## Work task
Copy out every line of the data that follows, exactly.

[[ Data records, beginning ]]

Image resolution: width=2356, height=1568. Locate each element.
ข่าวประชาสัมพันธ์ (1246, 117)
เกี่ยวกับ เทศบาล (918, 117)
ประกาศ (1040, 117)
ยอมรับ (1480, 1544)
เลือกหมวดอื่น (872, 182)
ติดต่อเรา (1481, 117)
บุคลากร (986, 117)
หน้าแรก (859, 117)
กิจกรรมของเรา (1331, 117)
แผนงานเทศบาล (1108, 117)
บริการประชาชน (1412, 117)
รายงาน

[[ Data records, end ]]

## Expected answer
Image resolution: width=2356, height=1568. Locate each element.
ข่าวประชาสัมพันธ์ (1246, 117)
เกี่ยวกับ เทศบาล (918, 117)
ประกาศ (1040, 117)
ยอมรับ (1480, 1544)
เลือกหมวดอื่น (872, 182)
ติดต่อเรา (1481, 117)
บุคลากร (986, 117)
หน้าแรก (859, 117)
กิจกรรมของเรา (1331, 117)
แผนงานเทศบาล (1108, 117)
บริการประชาชน (1412, 117)
รายงาน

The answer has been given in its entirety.